- [Task objective] Please summarize the article on Jen Psaki's exchange about abortion in two sentences.

White House Press Secretary Jen Psaki matter-of-factly rebuffed an anti-abortion reporter who repeatedly grilled her as to how President Joe Biden, as a Catholic, could support a woman’s right to choose.

The question was likely in reference to the president’s repeated public condemnation of Texas’ radical abortion law.

The journalist involved was Owen Jensen, the White House correspondent for EWNT — The Eternal Word Television Network — a Catholic basic cable network in the United States. “Why does the president support abortion when his own Catholic faith teaches abortion is morally wrong?” Jensen inquired.

“He believes that it’s a woman’s right, it’s her body, and it’s her choice,” Psaki said in reply.

Jensen, seemingly dissatisfied with this explanation, followed up: “Why does the president…who does he believe should look out for the unborn child?”

“He believes that it’s up to a woman to make those decisions,” Psaki reiterated. “And up to a woman to make those decisions with her doctor.”

“I know you’ve never faced those choices, nor have you ever been pregnant, but for women out there who have faced those choices? This is an incredibly difficult thing,” Psaki added. “The president believes that right should be respected.”

Jensen attempted to follow up again, but Psaki accepted another query. “Go ahead, I think we gotta move on,” she told another reporter, asserting that Jensen had “plenty of time today.” (Not to mention that the majority of Catholics in the United States believe abortion should be legal.)

The abortion law went into effect in Texas on Wednesday, prohibiting abortion once medical professionals can “detect a heartbeat” from the fetus. This usually falls around six weeks of pregnancy — before most people even realise they’re pregnant.

What’s more, the controversial motion encourages citizens to pursue legal action against anyone who might possibly be involved with terminating a pregnancy after that point. This can mean anyone from doctors to friends to Uber drivers innocently — and unknowingly — transporting people to their abortion appointments after the six week mark. Citizens who win thee lawsuits can be rewarded up to $10,000 while those “involved” — unwittingly or otherwise — will ultimately be penalised.

In most states and countries wherein abortion is legal, people can get abortions until around 24 weeks. In some states, like New York, The Reproductive Health acts allows for abortions past that mark if someone’s life or health is at risk, or if the fetus is unviable.

Many pro-choice activists and politicians see the restrictive Texas law as the end of abortion rights as we know them, setting a dangerous precent for the rest of the country.

“Abortion access will be thrown into absolute chaos,” Amanda Williams, executive director of the abortion support group the Lilith Fund, told The Guardian. “Unfortunately, many people who need access the most will slip through the cracks, as we have seen over the years with the relentless attacks here in our state. It is unbelievable that Texas politicians have gotten away with this devastating and cruel law that will harm so many.”

- [Information given]

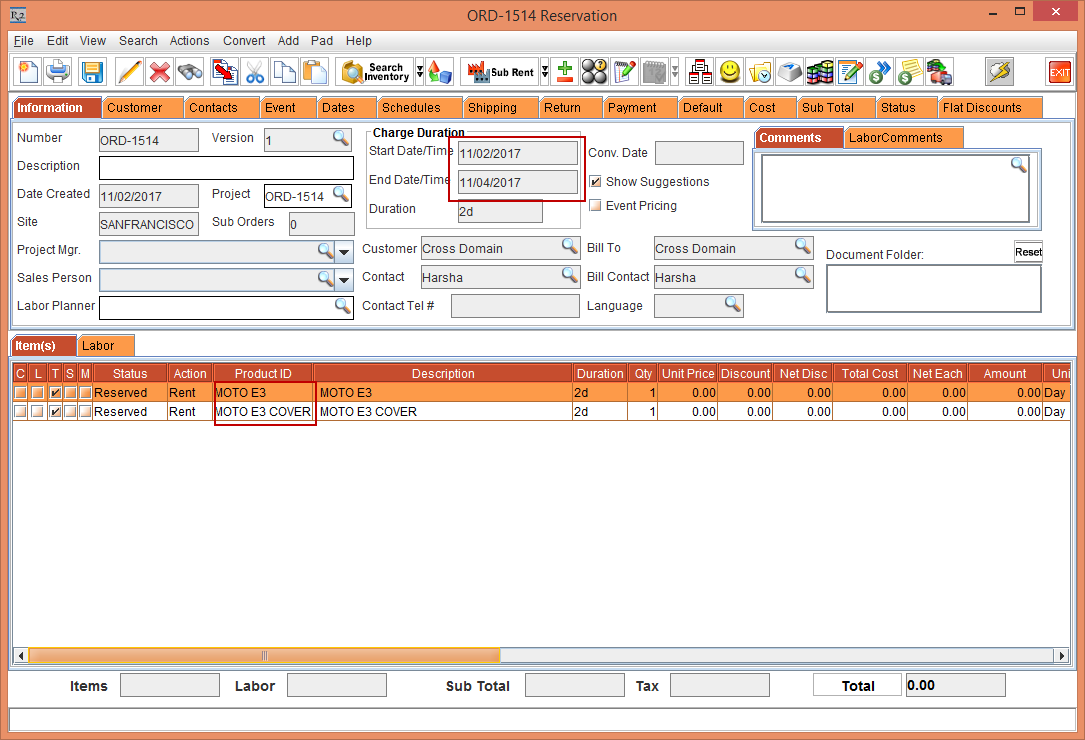Open Search Inventory tool

pos(378,71)
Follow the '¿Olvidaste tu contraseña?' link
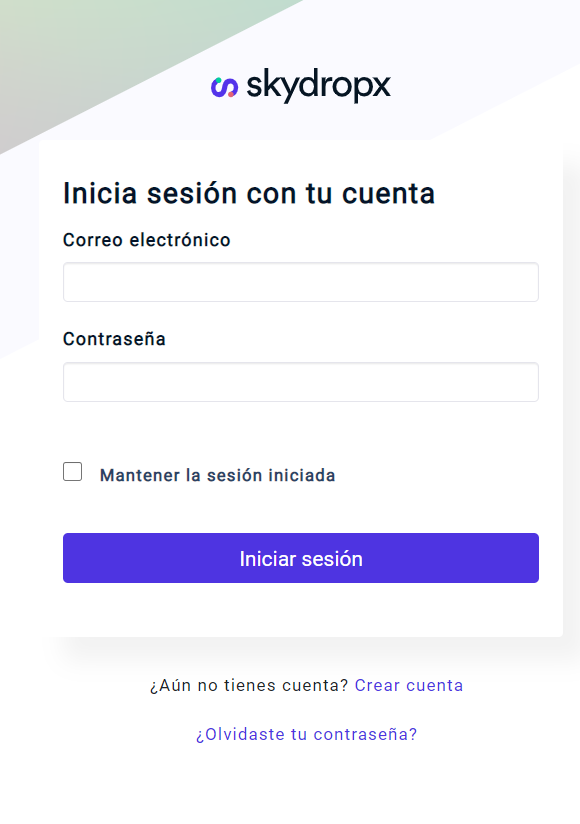The height and width of the screenshot is (824, 580). click(x=305, y=734)
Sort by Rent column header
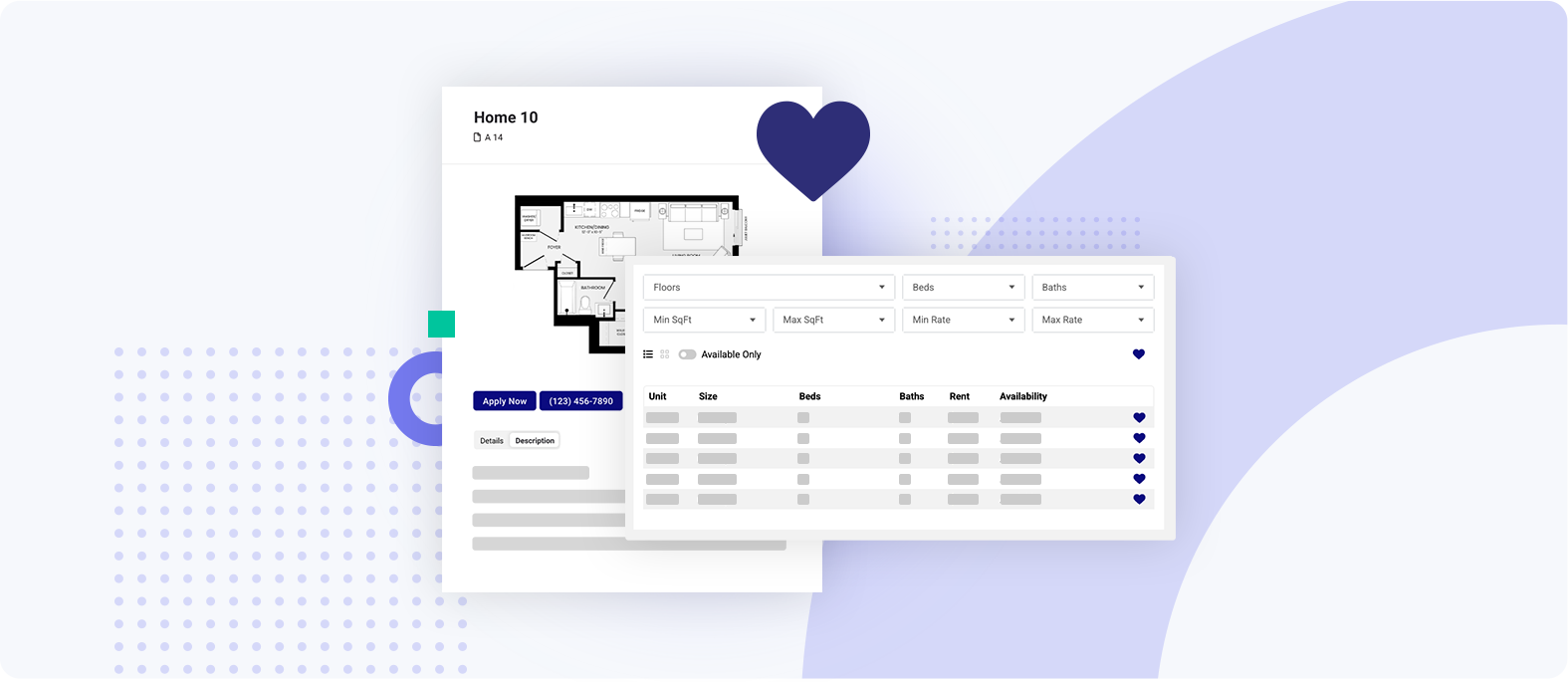 point(959,396)
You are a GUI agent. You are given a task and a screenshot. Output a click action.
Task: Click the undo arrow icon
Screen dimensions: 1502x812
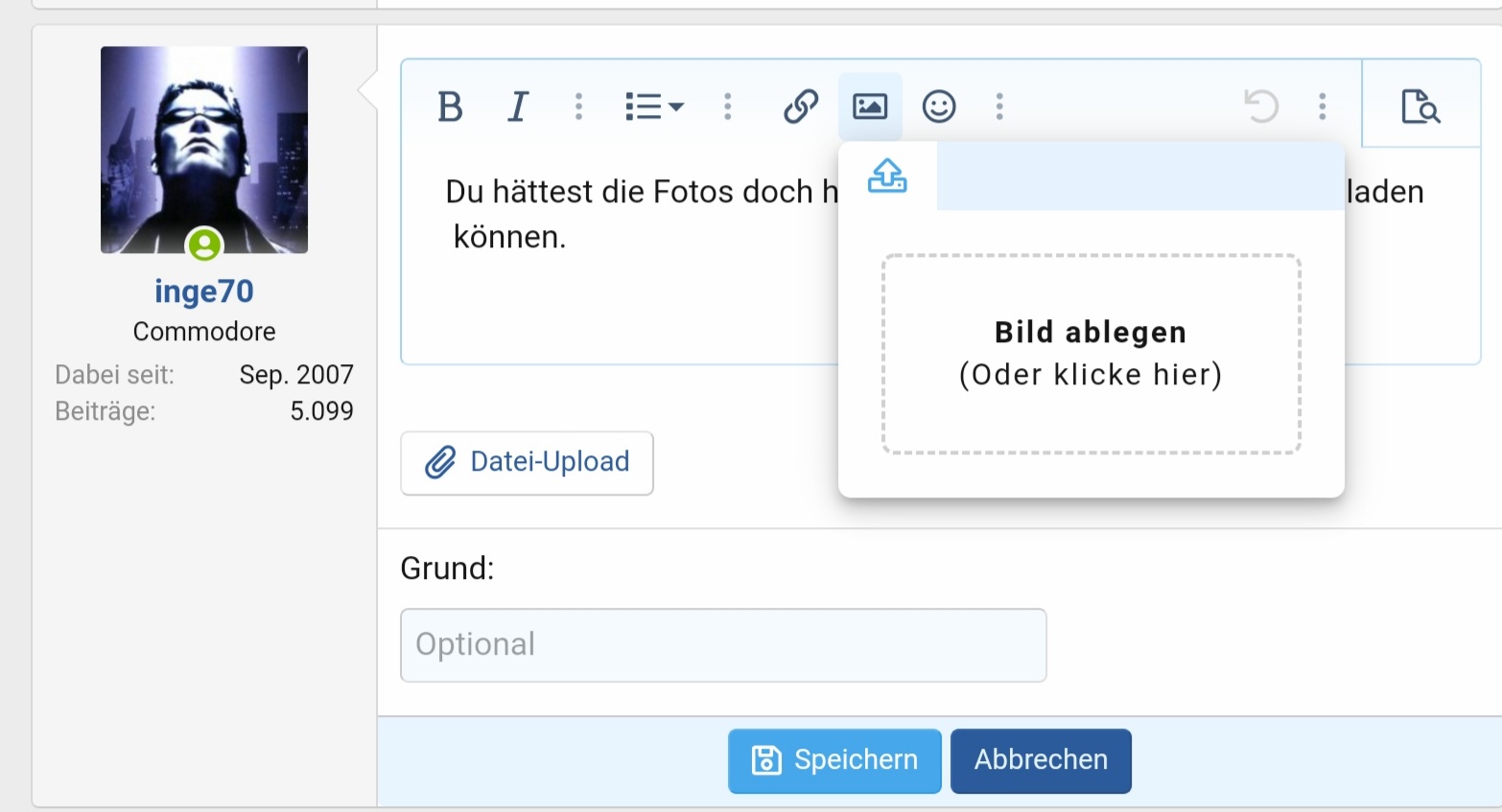point(1261,106)
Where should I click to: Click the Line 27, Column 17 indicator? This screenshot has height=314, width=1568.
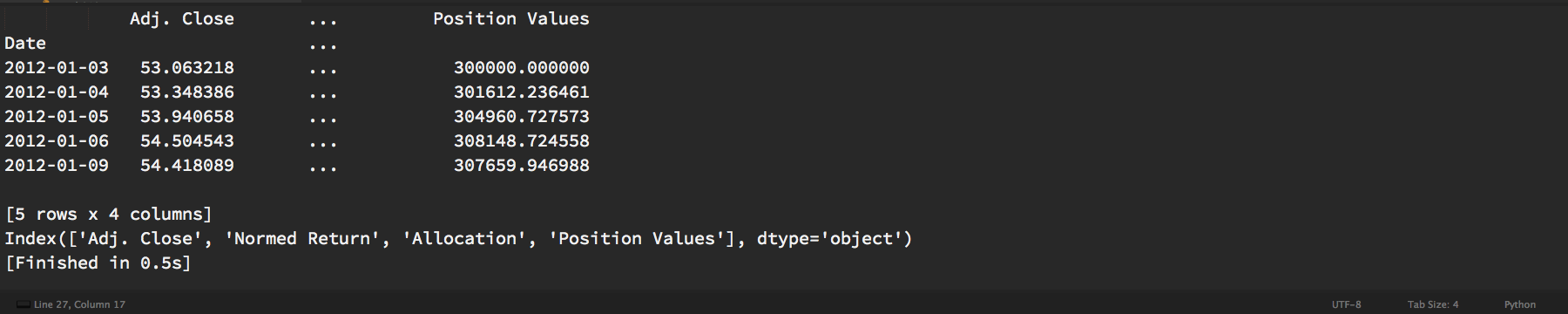click(x=79, y=304)
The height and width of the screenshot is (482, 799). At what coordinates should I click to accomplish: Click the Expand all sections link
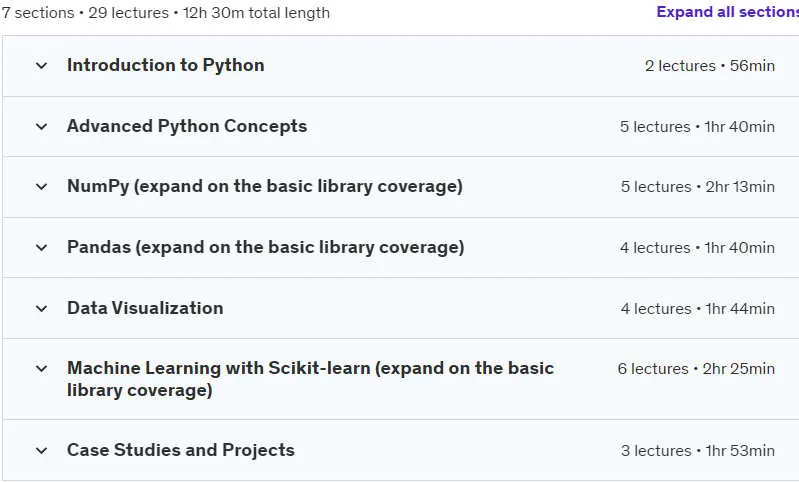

- [Exercise solution] White House Press Secretary Jen Psaki answered Owen Jensen, a correspondent for a Catholic cable network who repeatedly asked why President Joe Biden, a Catholic, supports abortion, that the president believes it is a woman's right and her choice, made with her doctor. The Texas law behind the question, which took effect on Wednesday, bans abortion once a heartbeat can be detected, usually around six weeks of pregnancy, and encourages citizens to sue anyone involved in ending a pregnancy after that point, with rewards of up to $10,000.